### DATA SHOWN
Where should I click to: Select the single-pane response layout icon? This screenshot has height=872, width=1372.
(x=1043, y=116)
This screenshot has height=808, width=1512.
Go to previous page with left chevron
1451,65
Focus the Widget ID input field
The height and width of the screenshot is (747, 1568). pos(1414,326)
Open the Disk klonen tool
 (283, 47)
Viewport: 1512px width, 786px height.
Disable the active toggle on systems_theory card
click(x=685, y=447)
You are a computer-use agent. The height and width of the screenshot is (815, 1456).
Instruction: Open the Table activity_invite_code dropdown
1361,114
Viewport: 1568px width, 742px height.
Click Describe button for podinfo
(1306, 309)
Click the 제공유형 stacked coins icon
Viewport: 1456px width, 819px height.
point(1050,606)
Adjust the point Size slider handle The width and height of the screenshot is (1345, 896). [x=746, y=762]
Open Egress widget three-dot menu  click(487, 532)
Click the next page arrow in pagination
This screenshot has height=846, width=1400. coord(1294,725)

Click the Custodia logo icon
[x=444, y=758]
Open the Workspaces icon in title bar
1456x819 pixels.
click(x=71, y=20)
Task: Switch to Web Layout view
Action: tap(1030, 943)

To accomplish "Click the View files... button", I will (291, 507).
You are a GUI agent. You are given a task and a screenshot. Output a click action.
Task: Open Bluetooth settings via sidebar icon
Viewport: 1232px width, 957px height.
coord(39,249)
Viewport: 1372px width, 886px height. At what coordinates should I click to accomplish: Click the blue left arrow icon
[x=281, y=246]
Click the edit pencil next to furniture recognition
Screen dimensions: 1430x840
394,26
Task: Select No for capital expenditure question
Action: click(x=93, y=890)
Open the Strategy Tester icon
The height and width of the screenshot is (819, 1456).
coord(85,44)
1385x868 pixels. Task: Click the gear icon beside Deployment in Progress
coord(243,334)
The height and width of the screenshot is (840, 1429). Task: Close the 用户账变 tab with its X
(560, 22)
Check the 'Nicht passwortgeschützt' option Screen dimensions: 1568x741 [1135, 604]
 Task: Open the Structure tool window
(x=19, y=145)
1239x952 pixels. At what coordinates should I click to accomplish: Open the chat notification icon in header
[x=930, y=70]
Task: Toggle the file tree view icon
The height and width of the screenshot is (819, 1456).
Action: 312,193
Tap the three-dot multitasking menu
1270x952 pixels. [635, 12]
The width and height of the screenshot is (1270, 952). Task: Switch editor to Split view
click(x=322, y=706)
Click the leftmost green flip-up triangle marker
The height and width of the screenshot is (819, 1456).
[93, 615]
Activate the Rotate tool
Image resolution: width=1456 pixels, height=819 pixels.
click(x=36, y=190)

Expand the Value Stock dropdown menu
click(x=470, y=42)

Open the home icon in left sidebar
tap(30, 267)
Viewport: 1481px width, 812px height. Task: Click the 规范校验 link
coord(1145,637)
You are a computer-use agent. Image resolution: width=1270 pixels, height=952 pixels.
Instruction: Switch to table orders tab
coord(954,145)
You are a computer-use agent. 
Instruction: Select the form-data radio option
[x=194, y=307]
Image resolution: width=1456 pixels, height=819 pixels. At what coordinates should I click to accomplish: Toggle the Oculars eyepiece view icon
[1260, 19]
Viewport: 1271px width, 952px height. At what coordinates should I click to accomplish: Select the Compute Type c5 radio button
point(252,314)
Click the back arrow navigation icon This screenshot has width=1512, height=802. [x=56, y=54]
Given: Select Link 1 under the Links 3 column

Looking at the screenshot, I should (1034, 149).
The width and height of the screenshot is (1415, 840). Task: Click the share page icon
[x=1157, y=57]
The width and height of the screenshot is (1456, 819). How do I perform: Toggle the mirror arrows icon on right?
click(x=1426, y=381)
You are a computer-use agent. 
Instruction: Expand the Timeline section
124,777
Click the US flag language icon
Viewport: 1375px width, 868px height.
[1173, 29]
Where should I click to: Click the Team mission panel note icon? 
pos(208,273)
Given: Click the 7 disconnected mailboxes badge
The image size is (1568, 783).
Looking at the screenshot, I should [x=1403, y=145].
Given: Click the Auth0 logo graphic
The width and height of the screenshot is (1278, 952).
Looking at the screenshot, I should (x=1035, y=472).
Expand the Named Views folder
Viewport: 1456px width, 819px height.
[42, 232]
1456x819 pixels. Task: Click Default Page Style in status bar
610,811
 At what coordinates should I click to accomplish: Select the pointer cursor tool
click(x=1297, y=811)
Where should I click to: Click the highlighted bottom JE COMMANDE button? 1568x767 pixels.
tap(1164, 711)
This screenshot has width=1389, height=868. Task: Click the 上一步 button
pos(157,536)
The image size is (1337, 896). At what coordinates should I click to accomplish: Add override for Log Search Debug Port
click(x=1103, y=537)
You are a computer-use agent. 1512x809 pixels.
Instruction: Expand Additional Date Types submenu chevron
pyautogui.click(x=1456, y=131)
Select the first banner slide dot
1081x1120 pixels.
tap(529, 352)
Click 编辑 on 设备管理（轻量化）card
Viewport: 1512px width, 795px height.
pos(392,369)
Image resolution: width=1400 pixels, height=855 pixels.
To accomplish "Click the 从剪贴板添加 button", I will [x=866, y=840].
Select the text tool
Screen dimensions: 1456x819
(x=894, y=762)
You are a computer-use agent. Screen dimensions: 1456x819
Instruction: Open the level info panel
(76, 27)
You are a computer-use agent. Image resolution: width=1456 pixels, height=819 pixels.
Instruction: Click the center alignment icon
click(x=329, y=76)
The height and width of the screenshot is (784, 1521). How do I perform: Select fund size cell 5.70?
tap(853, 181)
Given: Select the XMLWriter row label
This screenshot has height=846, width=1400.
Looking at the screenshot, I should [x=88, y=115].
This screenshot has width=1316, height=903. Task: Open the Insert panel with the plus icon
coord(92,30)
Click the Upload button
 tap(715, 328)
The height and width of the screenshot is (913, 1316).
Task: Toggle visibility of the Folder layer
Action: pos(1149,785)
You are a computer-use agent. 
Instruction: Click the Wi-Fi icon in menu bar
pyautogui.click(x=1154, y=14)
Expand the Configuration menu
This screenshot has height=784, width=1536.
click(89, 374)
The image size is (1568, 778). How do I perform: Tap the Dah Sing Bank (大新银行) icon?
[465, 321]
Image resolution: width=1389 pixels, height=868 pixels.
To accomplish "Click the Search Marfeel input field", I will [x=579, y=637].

### PROBLEM
The data above must be repeated in its entirety, exactly as given.

### ANSWER AREA
Where should I click to: Select the single-pane response layout icon? This screenshot has height=872, width=1372.
(x=1043, y=116)
This screenshot has height=808, width=1512.
Go to previous page with left chevron
1451,65
Focus the Widget ID input field
The height and width of the screenshot is (747, 1568). pos(1414,326)
Open the Disk klonen tool
 (283, 47)
Viewport: 1512px width, 786px height.
Disable the active toggle on systems_theory card
click(x=685, y=447)
You are a computer-use agent. The height and width of the screenshot is (815, 1456).
Instruction: Open the Table activity_invite_code dropdown
1361,114
Viewport: 1568px width, 742px height.
Click Describe button for podinfo
(1306, 309)
Click the 제공유형 stacked coins icon
Viewport: 1456px width, 819px height.
point(1050,606)
Adjust the point Size slider handle The width and height of the screenshot is (1345, 896). [x=746, y=762]
Open Egress widget three-dot menu  click(487, 532)
Click the next page arrow in pagination
This screenshot has height=846, width=1400. coord(1294,725)

Click the Custodia logo icon
[x=444, y=758]
Open the Workspaces icon in title bar
1456x819 pixels.
click(x=71, y=20)
Task: Switch to Web Layout view
Action: tap(1030, 943)

To accomplish "Click the View files... button", I will (291, 507).
You are a GUI agent. You are given a task and a screenshot. Output a click action.
Task: Open Bluetooth settings via sidebar icon
Viewport: 1232px width, 957px height.
coord(39,249)
Viewport: 1372px width, 886px height. At what coordinates should I click to accomplish: Click the blue left arrow icon
[x=281, y=246]
Click the edit pencil next to furniture recognition
Screen dimensions: 1430x840
394,26
Task: Select No for capital expenditure question
Action: click(x=93, y=890)
Open the Strategy Tester icon
The height and width of the screenshot is (819, 1456).
coord(85,44)
1385x868 pixels. Task: Click the gear icon beside Deployment in Progress
coord(243,334)
The height and width of the screenshot is (840, 1429). Task: Close the 用户账变 tab with its X
(560, 22)
Check the 'Nicht passwortgeschützt' option Screen dimensions: 1568x741 [1135, 604]
 Task: Open the Structure tool window
(x=19, y=145)
1239x952 pixels. At what coordinates should I click to accomplish: Open the chat notification icon in header
[x=930, y=70]
Task: Toggle the file tree view icon
The height and width of the screenshot is (819, 1456).
Action: 312,193
Tap the three-dot multitasking menu
1270x952 pixels. [635, 12]
The width and height of the screenshot is (1270, 952). Task: Switch editor to Split view
click(x=322, y=706)
Click the leftmost green flip-up triangle marker
The height and width of the screenshot is (819, 1456).
[93, 615]
Activate the Rotate tool
Image resolution: width=1456 pixels, height=819 pixels.
click(x=36, y=190)

Expand the Value Stock dropdown menu
click(x=470, y=42)

Open the home icon in left sidebar
tap(30, 267)
Viewport: 1481px width, 812px height. Task: Click the 规范校验 link
coord(1145,637)
You are a computer-use agent. Image resolution: width=1270 pixels, height=952 pixels.
Instruction: Switch to table orders tab
coord(954,145)
You are a computer-use agent. 
Instruction: Select the form-data radio option
[x=194, y=307]
Image resolution: width=1456 pixels, height=819 pixels. At what coordinates should I click to accomplish: Toggle the Oculars eyepiece view icon
[1260, 19]
Viewport: 1271px width, 952px height. At what coordinates should I click to accomplish: Select the Compute Type c5 radio button
point(252,314)
Click the back arrow navigation icon This screenshot has width=1512, height=802. [x=56, y=54]
Given: Select Link 1 under the Links 3 column

Looking at the screenshot, I should (1034, 149).
The width and height of the screenshot is (1415, 840). Task: Click the share page icon
[x=1157, y=57]
The width and height of the screenshot is (1456, 819). How do I perform: Toggle the mirror arrows icon on right?
click(x=1426, y=381)
You are a computer-use agent. 
Instruction: Expand the Timeline section
124,777
Click the US flag language icon
Viewport: 1375px width, 868px height.
[1173, 29]
Where should I click to: Click the Team mission panel note icon? 
pos(208,273)
Given: Click the 7 disconnected mailboxes badge
The image size is (1568, 783).
Looking at the screenshot, I should [x=1403, y=145].
Given: Click the Auth0 logo graphic
The width and height of the screenshot is (1278, 952).
Looking at the screenshot, I should (x=1035, y=472).
Expand the Named Views folder
Viewport: 1456px width, 819px height.
[42, 232]
1456x819 pixels. Task: Click Default Page Style in status bar
610,811
 At what coordinates should I click to accomplish: Select the pointer cursor tool
click(x=1297, y=811)
Where should I click to: Click the highlighted bottom JE COMMANDE button? 1568x767 pixels.
tap(1164, 711)
This screenshot has width=1389, height=868. Task: Click the 上一步 button
pos(157,536)
The image size is (1337, 896). At what coordinates should I click to accomplish: Add override for Log Search Debug Port
click(x=1103, y=537)
You are a computer-use agent. 1512x809 pixels.
Instruction: Expand Additional Date Types submenu chevron
pyautogui.click(x=1456, y=131)
Select the first banner slide dot
1081x1120 pixels.
tap(529, 352)
Click 编辑 on 设备管理（轻量化）card
Viewport: 1512px width, 795px height.
pos(392,369)
Image resolution: width=1400 pixels, height=855 pixels.
To accomplish "Click the 从剪贴板添加 button", I will [x=866, y=840].
Select the text tool
Screen dimensions: 1456x819
(x=894, y=762)
You are a computer-use agent. Screen dimensions: 1456x819
Instruction: Open the level info panel
(76, 27)
You are a computer-use agent. Image resolution: width=1456 pixels, height=819 pixels.
Instruction: Click the center alignment icon
click(x=329, y=76)
The height and width of the screenshot is (784, 1521). How do I perform: Select fund size cell 5.70?
tap(853, 181)
Given: Select the XMLWriter row label
This screenshot has height=846, width=1400.
Looking at the screenshot, I should [x=88, y=115].
This screenshot has width=1316, height=903. Task: Open the Insert panel with the plus icon
coord(92,30)
Click the Upload button
 tap(715, 328)
The height and width of the screenshot is (913, 1316).
Task: Toggle visibility of the Folder layer
Action: pos(1149,785)
You are a computer-use agent. 
Instruction: Click the Wi-Fi icon in menu bar
pyautogui.click(x=1154, y=14)
Expand the Configuration menu
This screenshot has height=784, width=1536.
click(89, 374)
The image size is (1568, 778). How do I perform: Tap the Dah Sing Bank (大新银行) icon?
[465, 321]
Image resolution: width=1389 pixels, height=868 pixels.
To accomplish "Click the Search Marfeel input field", I will [x=579, y=637].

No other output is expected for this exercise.